As best as I remember, Thanksgiving was *always* celebrated at my grandparent's farm.  We would drive over during the morning, and my brothers and I would spend the morning playing with our out-of-state cousins who were staying with our grandparents, while the adults visited and finished preparing dinner.  When the weather was nice (and sometimes even when it wasn't), we would play soccer or football on the side lawn, or tag in the hayloft of the barn.  We might go for a hike in the woods, or explore along the creek across the road.  It was often chilly, and sometimes there was snow, but we always tried to play outdoors, if only because there really wasn't all that much room inside the house.  If the weather was really bad, we might play some made up game upstairs and in the stairwell.

Dinner was a huge feast.  My grandfather would lay a sheet of plywood over the pool table, which would then be covered with tableclothes, and then set for dinner.  Most years, it would be my cousins and their parents, my brothers and me and our parents, my grandparents, and at least a couple of my grandmother's brothers, who lived just up the road.  That meant that there were at least a dozen people seated around the table, and some years we might squeeze in as many as 18.  The meal itself was the traditional Thanksgiving dinner: Roast turkey, with stuffing, mashed potatoes and gravy.  Squash, corn, cranberry sauce and bread also graced the table, along with plates of pickles, olives, carrot and celery sticks.  The adults drank wine and the kids all drank fresh apple cider, which we probably had pressed out in the barn just a couple of weeks earlier.
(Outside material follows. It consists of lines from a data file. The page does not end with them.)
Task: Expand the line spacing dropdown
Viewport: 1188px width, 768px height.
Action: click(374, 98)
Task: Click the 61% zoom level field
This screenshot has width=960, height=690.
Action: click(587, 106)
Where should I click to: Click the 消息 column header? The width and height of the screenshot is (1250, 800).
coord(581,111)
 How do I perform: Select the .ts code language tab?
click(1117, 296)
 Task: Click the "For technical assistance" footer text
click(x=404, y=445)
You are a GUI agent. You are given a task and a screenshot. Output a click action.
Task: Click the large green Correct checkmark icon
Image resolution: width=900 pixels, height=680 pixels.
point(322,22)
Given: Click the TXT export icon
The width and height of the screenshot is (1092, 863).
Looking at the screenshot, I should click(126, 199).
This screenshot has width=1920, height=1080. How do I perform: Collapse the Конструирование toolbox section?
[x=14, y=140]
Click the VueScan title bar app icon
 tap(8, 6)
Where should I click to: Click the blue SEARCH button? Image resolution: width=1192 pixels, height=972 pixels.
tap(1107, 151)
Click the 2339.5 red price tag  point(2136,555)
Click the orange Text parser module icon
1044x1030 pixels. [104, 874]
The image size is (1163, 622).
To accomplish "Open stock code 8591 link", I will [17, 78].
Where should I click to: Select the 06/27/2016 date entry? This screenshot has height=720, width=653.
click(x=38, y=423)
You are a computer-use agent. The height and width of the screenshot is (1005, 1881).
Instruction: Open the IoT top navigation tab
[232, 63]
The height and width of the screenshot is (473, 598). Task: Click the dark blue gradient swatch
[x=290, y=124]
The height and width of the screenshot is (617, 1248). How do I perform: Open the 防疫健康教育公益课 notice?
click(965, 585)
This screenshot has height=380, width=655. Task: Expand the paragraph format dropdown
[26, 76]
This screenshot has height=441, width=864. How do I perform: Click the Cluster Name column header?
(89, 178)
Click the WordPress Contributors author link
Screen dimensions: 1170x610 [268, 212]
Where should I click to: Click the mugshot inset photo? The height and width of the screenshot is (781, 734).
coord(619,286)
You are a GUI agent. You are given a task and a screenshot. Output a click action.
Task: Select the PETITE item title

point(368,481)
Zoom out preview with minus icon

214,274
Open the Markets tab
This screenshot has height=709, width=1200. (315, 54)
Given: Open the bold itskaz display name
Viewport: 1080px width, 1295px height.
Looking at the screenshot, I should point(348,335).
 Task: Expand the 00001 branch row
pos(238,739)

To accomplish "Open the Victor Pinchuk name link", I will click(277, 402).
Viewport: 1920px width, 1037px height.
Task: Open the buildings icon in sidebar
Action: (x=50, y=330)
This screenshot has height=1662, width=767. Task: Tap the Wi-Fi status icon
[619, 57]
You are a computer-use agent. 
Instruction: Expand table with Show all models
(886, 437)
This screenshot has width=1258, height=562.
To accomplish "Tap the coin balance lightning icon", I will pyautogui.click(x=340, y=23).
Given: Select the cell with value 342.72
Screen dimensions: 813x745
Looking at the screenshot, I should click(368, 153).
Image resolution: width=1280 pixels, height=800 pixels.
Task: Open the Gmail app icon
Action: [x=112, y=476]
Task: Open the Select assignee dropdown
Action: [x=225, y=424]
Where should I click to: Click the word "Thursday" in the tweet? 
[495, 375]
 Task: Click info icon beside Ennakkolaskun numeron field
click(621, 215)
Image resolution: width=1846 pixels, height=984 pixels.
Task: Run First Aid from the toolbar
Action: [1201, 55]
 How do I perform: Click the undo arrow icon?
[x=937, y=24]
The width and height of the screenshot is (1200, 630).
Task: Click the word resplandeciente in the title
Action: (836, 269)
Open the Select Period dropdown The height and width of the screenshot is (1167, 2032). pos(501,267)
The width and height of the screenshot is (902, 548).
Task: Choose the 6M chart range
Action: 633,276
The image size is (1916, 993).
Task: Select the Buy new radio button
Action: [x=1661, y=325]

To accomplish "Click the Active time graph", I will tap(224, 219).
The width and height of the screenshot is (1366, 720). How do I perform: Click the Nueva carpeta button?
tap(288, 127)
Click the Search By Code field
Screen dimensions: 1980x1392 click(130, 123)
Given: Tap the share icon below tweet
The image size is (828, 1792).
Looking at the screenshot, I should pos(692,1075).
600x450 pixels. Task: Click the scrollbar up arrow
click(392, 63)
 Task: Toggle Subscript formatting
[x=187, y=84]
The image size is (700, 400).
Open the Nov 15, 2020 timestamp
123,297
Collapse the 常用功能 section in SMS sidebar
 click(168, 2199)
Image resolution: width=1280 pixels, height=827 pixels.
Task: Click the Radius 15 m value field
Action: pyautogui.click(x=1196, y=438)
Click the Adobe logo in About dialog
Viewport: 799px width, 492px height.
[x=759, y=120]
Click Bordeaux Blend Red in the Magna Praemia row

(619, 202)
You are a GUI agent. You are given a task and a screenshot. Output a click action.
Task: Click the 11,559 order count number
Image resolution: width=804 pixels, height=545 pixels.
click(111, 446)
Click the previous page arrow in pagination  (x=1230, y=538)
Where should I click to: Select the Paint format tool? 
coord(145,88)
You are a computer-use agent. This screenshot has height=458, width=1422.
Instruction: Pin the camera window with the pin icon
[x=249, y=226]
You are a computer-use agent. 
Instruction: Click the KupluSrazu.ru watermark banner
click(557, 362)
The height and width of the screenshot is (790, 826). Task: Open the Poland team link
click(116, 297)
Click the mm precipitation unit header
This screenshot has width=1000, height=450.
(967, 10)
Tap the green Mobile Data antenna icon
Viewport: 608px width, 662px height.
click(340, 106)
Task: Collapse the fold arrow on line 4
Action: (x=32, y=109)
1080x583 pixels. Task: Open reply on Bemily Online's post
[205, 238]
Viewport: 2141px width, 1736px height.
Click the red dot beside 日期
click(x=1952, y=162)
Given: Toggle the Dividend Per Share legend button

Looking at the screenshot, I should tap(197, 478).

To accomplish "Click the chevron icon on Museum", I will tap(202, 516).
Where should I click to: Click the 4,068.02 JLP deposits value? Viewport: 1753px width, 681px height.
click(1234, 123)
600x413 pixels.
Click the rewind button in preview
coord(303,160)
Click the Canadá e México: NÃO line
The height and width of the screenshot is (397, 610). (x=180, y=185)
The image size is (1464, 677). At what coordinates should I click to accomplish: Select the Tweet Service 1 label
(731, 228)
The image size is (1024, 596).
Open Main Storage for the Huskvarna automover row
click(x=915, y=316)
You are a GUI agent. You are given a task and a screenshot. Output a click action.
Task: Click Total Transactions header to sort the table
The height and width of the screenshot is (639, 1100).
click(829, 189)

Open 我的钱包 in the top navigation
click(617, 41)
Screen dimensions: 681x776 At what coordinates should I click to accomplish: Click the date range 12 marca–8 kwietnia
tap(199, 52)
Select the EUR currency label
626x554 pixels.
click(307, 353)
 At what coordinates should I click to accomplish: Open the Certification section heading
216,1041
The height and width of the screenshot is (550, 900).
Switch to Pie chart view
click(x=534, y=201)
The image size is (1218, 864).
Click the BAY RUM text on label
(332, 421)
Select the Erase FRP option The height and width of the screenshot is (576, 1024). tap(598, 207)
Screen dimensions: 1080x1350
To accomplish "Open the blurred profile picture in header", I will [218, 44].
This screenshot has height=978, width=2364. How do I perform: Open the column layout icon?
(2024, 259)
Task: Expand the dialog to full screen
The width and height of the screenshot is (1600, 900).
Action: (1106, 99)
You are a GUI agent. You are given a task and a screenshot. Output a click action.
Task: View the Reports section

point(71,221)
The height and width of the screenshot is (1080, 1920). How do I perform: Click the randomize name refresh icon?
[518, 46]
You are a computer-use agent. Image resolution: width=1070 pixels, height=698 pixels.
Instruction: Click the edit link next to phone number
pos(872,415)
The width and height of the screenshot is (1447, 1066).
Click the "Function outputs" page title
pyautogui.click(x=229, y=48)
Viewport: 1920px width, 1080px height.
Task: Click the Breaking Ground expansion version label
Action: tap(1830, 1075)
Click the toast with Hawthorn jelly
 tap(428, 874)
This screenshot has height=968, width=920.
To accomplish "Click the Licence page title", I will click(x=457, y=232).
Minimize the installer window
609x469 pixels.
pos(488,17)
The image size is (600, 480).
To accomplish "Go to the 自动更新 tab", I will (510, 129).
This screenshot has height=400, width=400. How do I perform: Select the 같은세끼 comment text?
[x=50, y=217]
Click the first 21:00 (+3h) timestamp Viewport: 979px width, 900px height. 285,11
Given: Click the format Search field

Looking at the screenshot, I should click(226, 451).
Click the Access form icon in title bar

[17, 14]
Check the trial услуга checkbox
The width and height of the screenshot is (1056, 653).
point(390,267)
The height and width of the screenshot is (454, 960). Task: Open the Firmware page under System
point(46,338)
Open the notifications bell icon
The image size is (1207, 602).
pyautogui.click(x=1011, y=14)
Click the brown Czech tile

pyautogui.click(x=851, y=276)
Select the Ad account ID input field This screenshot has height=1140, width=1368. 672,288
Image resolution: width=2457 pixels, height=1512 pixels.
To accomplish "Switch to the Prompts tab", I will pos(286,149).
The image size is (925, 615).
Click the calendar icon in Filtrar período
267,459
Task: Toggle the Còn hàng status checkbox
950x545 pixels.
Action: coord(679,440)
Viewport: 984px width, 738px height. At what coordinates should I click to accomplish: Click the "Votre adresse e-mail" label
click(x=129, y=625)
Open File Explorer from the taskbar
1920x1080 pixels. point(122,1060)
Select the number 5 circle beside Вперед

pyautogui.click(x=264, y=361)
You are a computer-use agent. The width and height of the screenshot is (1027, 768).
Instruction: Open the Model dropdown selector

For dessert, there was a selection of pies: apple, pumpkin, lemon mirangue, mincemeat.  Anyone who walked away from that table still hungry wasn't putting in an effort!

After dinner, my brothers, cousins, and I would go back outside to play until dark.  In the evening, we would gather around the kitchen table to play games.  Sometimes we played cards, but there was a whole range of other games that made appearances over the years: Aggravation, Pit, Pictionary.  There was conversation and laughter, and eventually, some of us would be hungry enough to make a sandwich from the leftovers.  Inevitably, the day would eventually draw to an end, and we would have to head home.  But those Thanksgiving days linger in my memory as some of the best memories of my childhood.